* **Aim of the exercise**: Work out how many lines in this listing hold the word "computer", and give the number with nothing added.

* **Exercise data**:
━━━━━━

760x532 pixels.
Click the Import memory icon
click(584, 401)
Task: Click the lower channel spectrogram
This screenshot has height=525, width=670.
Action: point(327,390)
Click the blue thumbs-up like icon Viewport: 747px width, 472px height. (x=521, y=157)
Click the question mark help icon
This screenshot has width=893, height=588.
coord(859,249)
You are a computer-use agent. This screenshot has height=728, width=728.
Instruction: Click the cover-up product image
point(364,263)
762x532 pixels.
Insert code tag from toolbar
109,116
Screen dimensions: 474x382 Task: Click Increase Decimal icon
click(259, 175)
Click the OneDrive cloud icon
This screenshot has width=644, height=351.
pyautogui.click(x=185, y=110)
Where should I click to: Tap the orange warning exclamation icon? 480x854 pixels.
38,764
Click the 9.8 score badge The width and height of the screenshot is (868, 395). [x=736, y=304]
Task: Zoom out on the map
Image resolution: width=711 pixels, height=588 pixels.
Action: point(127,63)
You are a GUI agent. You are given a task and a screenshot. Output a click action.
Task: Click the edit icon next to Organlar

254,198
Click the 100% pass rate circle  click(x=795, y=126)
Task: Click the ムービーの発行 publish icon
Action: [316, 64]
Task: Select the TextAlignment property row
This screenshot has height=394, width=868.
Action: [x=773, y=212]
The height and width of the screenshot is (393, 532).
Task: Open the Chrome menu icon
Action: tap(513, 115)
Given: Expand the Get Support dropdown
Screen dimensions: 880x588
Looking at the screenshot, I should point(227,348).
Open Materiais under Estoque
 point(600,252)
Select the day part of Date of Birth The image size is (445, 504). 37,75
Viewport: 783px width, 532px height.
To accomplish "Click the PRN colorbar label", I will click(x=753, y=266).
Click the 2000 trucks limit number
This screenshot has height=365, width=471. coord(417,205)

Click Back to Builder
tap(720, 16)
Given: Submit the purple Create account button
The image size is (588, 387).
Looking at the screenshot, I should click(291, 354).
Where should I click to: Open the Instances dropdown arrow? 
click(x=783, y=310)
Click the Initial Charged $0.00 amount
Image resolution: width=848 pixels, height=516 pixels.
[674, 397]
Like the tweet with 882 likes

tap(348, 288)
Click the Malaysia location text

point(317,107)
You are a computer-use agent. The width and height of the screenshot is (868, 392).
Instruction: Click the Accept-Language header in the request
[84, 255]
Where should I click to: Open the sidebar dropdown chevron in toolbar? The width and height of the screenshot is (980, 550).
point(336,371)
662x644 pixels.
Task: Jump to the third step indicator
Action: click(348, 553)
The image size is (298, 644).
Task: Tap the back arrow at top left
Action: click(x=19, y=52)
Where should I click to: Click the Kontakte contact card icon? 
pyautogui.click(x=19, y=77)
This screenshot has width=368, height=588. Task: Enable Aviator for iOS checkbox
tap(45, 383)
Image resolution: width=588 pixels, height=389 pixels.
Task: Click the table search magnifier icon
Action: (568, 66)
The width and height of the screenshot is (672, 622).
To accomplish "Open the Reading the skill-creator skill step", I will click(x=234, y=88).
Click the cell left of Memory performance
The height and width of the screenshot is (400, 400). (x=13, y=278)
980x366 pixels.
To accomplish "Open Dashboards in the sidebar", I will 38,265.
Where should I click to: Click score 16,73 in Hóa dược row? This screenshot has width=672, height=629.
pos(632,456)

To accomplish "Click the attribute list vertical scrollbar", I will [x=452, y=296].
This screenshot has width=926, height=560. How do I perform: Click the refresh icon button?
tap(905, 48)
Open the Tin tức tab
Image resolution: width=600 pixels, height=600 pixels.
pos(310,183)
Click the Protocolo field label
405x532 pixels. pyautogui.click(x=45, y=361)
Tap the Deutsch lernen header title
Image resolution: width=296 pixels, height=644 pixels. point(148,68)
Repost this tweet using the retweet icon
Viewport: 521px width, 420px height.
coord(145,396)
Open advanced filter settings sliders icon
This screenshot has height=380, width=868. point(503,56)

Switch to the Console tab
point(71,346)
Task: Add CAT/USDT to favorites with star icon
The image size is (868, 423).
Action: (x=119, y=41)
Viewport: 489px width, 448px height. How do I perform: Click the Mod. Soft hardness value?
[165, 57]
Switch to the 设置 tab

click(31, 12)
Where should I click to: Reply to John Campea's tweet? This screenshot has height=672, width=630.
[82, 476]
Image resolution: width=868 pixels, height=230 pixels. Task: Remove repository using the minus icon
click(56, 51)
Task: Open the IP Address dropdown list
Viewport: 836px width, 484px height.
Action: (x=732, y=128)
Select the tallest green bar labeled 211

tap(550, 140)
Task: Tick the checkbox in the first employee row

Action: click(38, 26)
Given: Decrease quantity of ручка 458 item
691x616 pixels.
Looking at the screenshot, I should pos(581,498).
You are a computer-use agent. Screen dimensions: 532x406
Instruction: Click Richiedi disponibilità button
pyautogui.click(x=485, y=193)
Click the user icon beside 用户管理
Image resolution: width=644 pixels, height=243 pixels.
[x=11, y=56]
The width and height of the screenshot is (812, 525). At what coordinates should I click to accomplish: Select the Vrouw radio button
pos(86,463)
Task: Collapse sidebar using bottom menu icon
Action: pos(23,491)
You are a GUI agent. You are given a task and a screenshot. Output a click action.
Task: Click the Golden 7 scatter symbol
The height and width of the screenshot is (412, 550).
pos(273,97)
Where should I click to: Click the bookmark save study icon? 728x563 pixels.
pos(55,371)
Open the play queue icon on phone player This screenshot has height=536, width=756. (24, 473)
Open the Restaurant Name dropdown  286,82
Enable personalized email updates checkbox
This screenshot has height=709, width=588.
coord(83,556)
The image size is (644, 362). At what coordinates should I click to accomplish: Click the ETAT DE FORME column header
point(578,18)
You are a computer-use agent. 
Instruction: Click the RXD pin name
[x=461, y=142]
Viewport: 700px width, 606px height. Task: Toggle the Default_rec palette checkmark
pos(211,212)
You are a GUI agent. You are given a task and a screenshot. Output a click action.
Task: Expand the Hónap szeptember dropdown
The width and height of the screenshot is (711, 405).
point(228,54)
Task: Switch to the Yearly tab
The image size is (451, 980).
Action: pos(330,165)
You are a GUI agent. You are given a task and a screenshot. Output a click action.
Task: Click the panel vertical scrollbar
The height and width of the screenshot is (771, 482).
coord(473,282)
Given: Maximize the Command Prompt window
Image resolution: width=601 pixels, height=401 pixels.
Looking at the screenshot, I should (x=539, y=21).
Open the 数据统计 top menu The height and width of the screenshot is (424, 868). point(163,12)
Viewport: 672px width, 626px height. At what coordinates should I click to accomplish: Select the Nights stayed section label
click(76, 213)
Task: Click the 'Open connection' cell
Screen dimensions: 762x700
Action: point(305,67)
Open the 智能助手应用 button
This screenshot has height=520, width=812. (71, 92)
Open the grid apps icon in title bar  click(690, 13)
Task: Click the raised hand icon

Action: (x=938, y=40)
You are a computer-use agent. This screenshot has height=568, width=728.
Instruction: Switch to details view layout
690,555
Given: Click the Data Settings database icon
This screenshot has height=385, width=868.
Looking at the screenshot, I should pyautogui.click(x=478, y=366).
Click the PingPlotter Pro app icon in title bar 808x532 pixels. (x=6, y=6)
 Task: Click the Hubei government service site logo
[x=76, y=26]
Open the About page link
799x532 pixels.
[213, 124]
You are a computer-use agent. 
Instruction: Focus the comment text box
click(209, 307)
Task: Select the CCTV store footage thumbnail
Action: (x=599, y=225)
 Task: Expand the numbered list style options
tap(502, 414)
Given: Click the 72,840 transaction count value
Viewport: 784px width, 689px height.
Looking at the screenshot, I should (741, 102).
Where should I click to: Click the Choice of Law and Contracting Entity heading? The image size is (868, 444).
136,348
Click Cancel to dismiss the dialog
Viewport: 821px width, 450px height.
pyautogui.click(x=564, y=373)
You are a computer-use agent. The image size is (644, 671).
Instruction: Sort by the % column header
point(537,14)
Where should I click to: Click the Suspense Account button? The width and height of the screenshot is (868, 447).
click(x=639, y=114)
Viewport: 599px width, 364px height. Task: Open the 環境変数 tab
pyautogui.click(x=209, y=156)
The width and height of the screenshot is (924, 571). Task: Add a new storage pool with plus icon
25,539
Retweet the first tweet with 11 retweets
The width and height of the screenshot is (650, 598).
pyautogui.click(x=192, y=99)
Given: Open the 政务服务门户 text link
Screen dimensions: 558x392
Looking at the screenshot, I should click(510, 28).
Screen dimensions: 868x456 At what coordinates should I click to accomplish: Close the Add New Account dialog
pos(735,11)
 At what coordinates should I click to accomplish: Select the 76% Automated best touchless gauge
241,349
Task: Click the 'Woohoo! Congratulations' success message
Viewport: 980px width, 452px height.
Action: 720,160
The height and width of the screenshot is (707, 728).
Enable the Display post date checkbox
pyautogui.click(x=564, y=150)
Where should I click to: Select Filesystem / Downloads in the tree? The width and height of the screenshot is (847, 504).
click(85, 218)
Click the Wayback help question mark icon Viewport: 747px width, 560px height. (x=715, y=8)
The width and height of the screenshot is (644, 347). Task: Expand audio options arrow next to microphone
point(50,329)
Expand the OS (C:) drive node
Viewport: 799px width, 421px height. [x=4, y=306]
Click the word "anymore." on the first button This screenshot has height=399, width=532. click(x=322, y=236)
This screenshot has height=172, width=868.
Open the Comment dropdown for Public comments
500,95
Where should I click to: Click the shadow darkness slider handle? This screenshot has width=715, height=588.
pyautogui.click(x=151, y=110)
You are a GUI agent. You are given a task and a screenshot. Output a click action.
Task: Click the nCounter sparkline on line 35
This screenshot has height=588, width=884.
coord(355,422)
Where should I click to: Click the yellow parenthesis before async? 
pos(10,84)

━━━━━━

* **Written solution**: 7